High-Availability storage using DRBD with OCFS2 on Ubuntu 12.04

This howto is designed to solve the following problems:
  • Files in sync over multiple servers in case of
    • Power outage in a single location
    • Hardware failure
    • OS lockup
  • Optimized read performance
  • Mounted filesystem on multiple servers
Other considerations specific to my solution:
  • Limited amount of writes
  • Low latency and high bandwidth between locations

Prerequisites

  • Two servers
  • Ubuntu 12.04
  • Equally sized raw harddrive partition on both servers
  • NTP client installed and running

DRBD set up to act as raid 1 (mirroring)

All steps should be done on both nodes unless stated otherwise

Install and activate DRBD tools and kernel module:
apt-get install drbd8-utils
modprobe drbd


Set up a resource config:
sudo nano /etc/drbd.d/disk.res
# Config by Jon Skarpeteig -- 06.11.2012
resource r0 {
        protocol C;
        syncer { rate 1000M; }
        startup {
                wfc-timeout  15;
                degr-wfc-timeout 60;
                become-primary-on both;
        }
        net {
# allow-two-primaries - Generally, DRBD has a primary and a secondary node.
# In this case, we will allow both nodes to have the filesystem mounted at
# the same time. Do this only with a clustered filesystem. If you do this
# with a non-clustered filesystem like ext2/ext3/ext4 or reiserfs, you will
# have data corruption.
                allow-two-primaries;

# after-sb-0pri discard-zero-changes - DRBD detected a split-brain scenario,
# but none of the nodes think they're a primary. DRBD will take the newest
# modifications and apply them to the node that didn't have any changes.
                after-sb-0pri discard-zero-changes;

# after-sb-1pri discard-secondary - DRBD detected a split-brain scenario,
# but one node is the primary and the other is the secondary. In this case,
# DRBD will decide that the secondary node is the victim and it will sync data
# from the primary to the secondary automatically.
                after-sb-1pri discard-secondary;

# after-sb-2pri disconnect - DRBD detected a split-brain scenario, but it can't
# figure out which node has the right data. It tries to protect the consistency
# of both nodes by disconnecting the DRBD volume entirely. You'll have to tell
# DRBD which node has the valid data in order to reconnect the volume.
                after-sb-2pri disconnect;

                cram-hmac-alg sha1;
                shared-secret "secret";
        }
        on server1 {
                device /dev/drbd0;
                disk /dev/sdb1;
                address 10.0.0.101:7788;
                meta-disk internal;
        }
        on server2 {
                device /dev/drbd0;
                disk /dev/sdb1;
                address 10.0.0.102:7788;
                meta-disk internal;
        }
}

Note: Here, the server1 and server2 are from the output of 'uname -n', and must be resolvable in DNS with both A and PTR records. For good measure, we can add these in /etc/hosts directly as well, not to break the DRBD link on DNS issues.

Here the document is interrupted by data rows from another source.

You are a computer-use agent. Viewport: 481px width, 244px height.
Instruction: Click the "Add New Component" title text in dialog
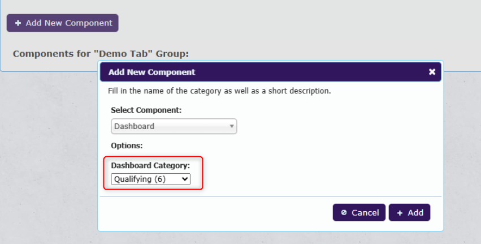click(152, 72)
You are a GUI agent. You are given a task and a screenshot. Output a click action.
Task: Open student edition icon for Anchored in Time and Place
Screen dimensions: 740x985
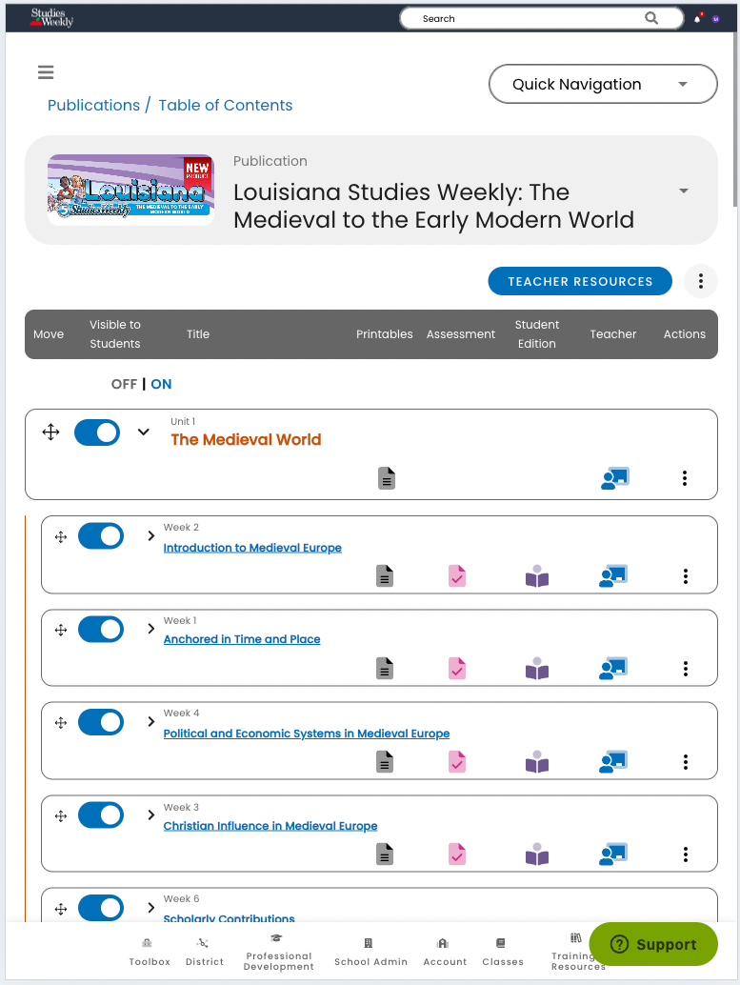pos(537,669)
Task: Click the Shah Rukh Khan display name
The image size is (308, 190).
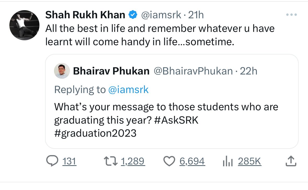Action: pyautogui.click(x=85, y=15)
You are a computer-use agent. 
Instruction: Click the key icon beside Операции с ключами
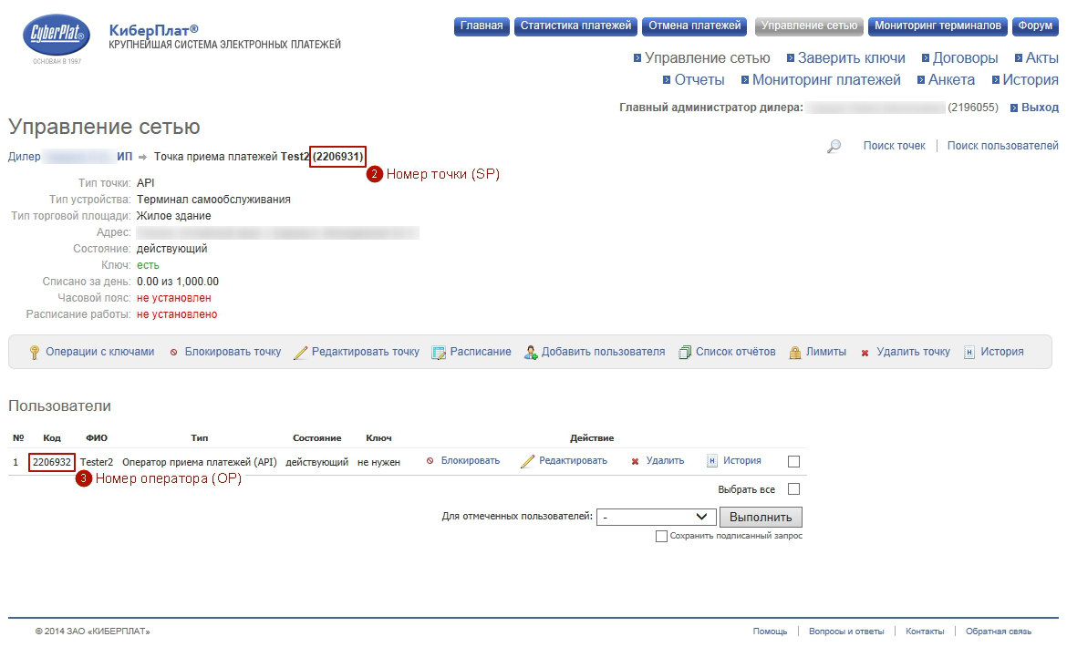tap(35, 353)
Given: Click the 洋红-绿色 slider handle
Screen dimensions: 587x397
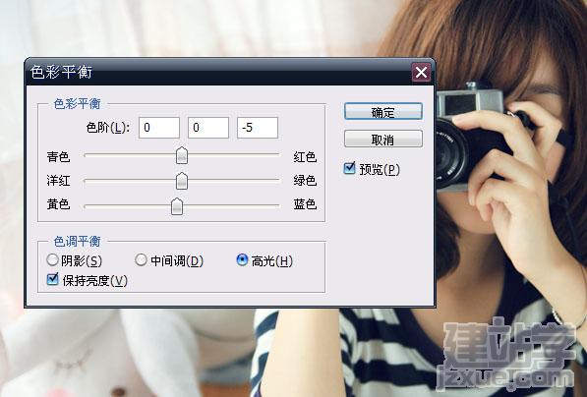Looking at the screenshot, I should [x=182, y=181].
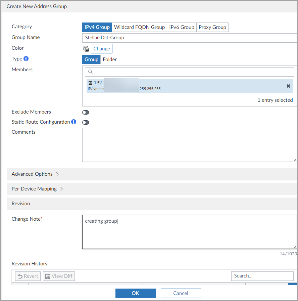This screenshot has width=298, height=301.
Task: Select the IPv6 Group category
Action: point(182,27)
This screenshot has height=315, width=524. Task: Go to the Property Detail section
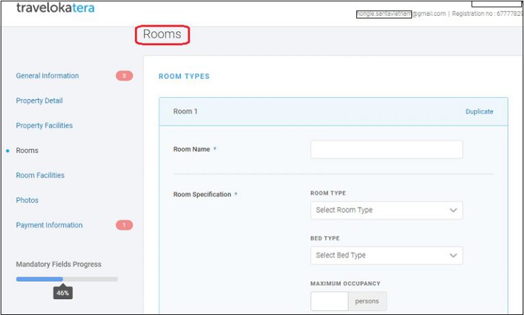coord(39,100)
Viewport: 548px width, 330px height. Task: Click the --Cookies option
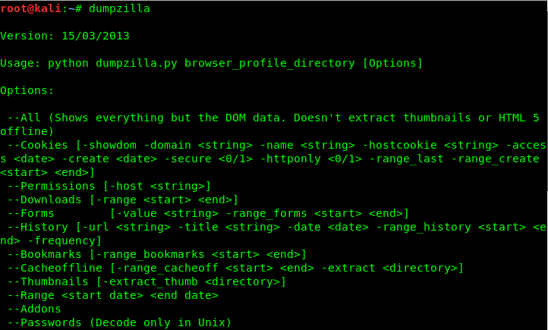click(37, 145)
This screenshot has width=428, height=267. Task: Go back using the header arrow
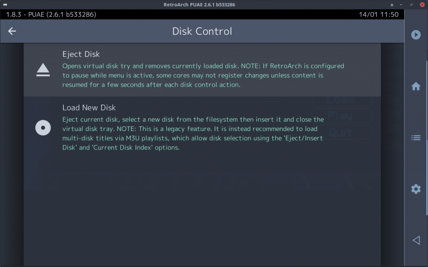coord(12,31)
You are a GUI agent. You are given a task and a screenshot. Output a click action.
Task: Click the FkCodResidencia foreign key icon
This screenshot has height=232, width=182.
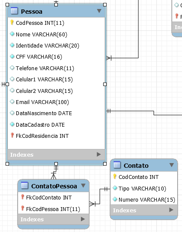tap(12, 135)
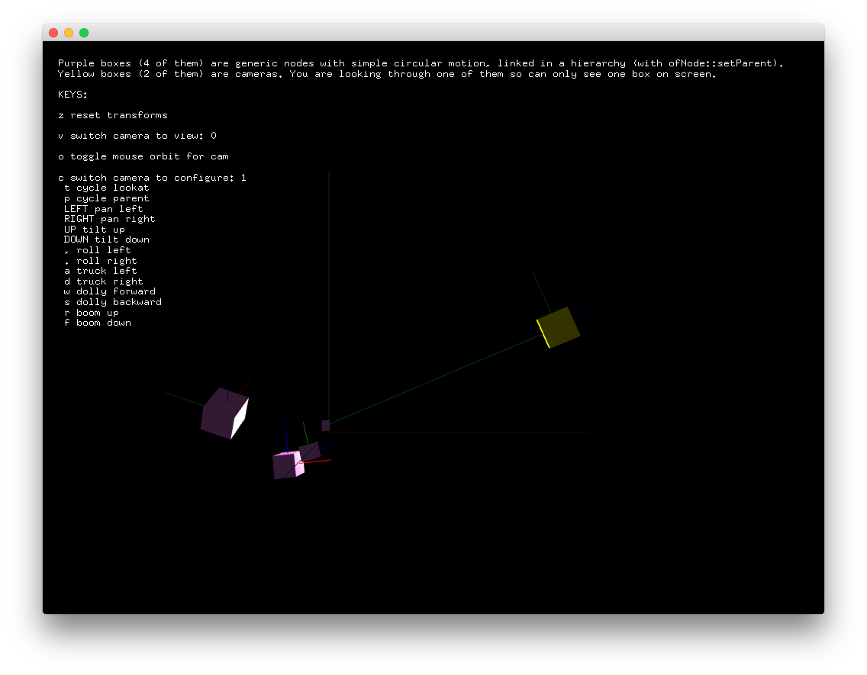The image size is (867, 675).
Task: Click the 'z reset transforms' instruction text
Action: tap(111, 114)
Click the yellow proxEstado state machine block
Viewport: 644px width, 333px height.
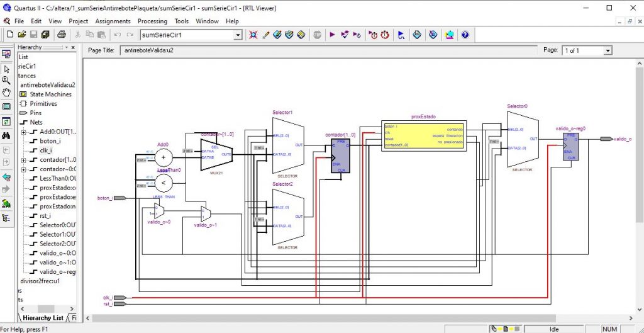(x=424, y=134)
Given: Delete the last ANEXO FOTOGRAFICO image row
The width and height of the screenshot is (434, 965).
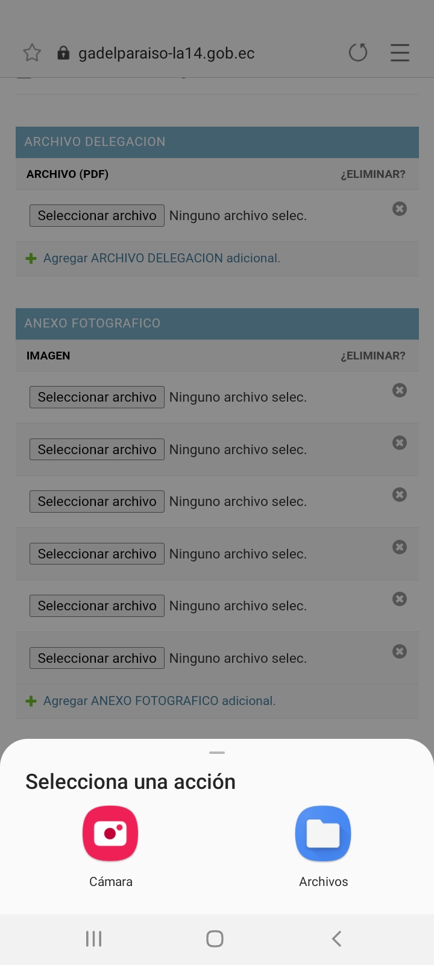Looking at the screenshot, I should 400,651.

Initialize DRBD volume, and start drbd daemon:
drbdadm create-md r0
/etc/init.d/drbd start 
Then make Server1 the primary node (run this on server1 only!)
drbdadm -- --overwrite-data-of-peer primary all

At this point, it should synchronize the disks from Server1 => Server2. You can view the progress using
/etc/init.d/drbd status

Once the sync is complete, you can make server2 primary as well (run on server2 only):
drbdadm primary r0

OCFS2 to allow for file system to be mounted more than one place

All steps should be done on both nodes unless stated otherwise
 
First get management tools:
apt-get install ocfs2-tools

My config in /etc/ocfs2/cluster.conf
cluster:
        node_count = 2
        name = www

node:
        ip_port = 7777
        ip_address = 10.0.0.101
        number = 1
        name = server1
        cluster = www

node:
        ip_port = 7777
        ip_address = 10.0.0.102
        number = 2
        name = server2
        cluster = www

Note: The 'name' parameter must match exactly the 'on' parameter from drbd, and resolve to the local ip

Configure ocfs2 cluster:
sudo dpkg-reconfigure ocfs2-tools

Now, you can create the filesystem (on one server only):
mkfs.ocfs2 -L "www" /dev/drbd0

And mounting:
mkdir /var/www
echo "/dev/drbd0  /var/www  ocfs2  noauto,noatime,nodiratime,_netdev  0 0" >> /etc/fstab
mount /dev/drbd0

Now you should be all set up! Go ahead and test how it behaves by creating files, and removing them - and notice how all the changes are replicated.

8 comments:

  1. Re the problem of mounting at boot, you need to add '_netdev' option in fstab, so that mount waits until the network is established before mounting the device

    See answer to Q42 at https://oss.oracle.com/projects/ocfs2/dist/documentation/ocfs2_faq.html#MOUNT

    ReplyDelete
  2. For anyone trying to configure this on a virtual image (rackspace), you'll need to install drbd and ocfs2, you can get these from the kernel extras package:

    apt-get install linux-image-extra-3.2.0-24-virtual (change 3.2.0-24 to your kernel version "uname -r").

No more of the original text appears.